Aim of the exercise
The lines from the one containing "Open the Ollama Chat Model node" to the end of the entries, both included, are what you need to transcribe exactly, without pictures and without anything else.

--- Given records Enclosed Below ---

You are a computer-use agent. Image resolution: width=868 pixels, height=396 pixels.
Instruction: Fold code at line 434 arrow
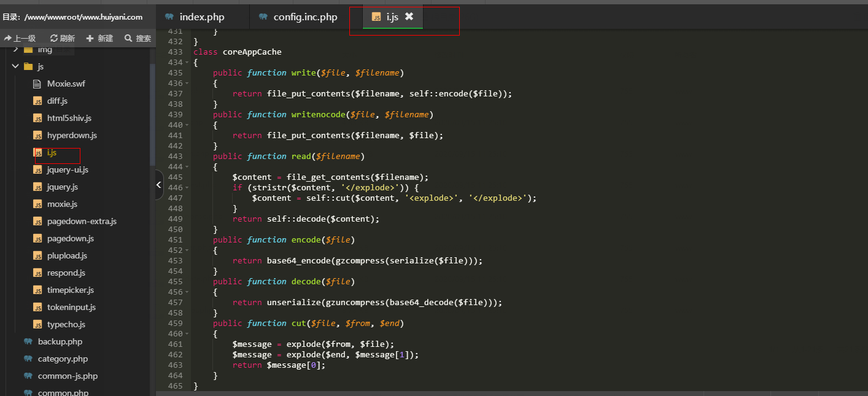tap(187, 63)
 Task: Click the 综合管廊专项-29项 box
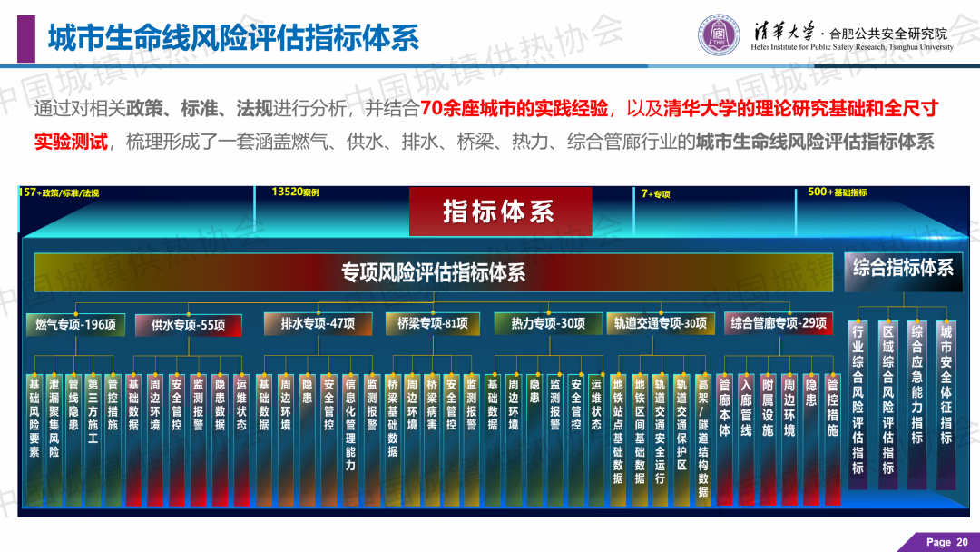(x=778, y=323)
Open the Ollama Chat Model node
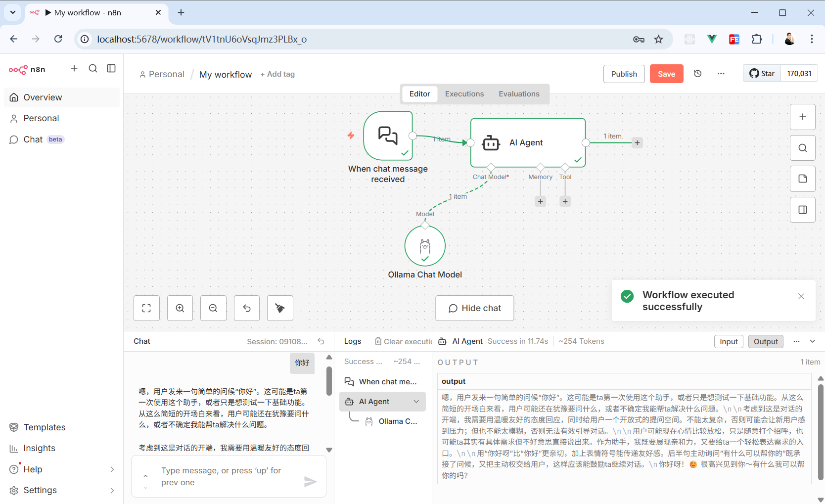This screenshot has width=825, height=504. click(425, 246)
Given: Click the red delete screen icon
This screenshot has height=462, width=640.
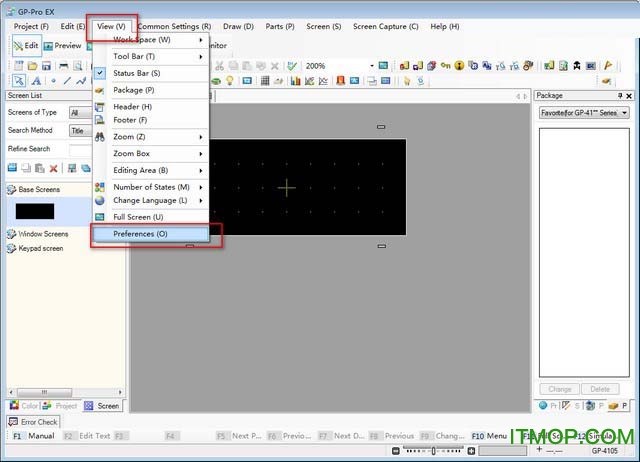Looking at the screenshot, I should tap(56, 168).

--- End of Enclosed Given records ---

Written reply
Open the Ollama Chat Model node
This screenshot has width=825, height=504. click(425, 246)
Given: Click the red delete screen icon
This screenshot has height=462, width=640.
Looking at the screenshot, I should tap(56, 168).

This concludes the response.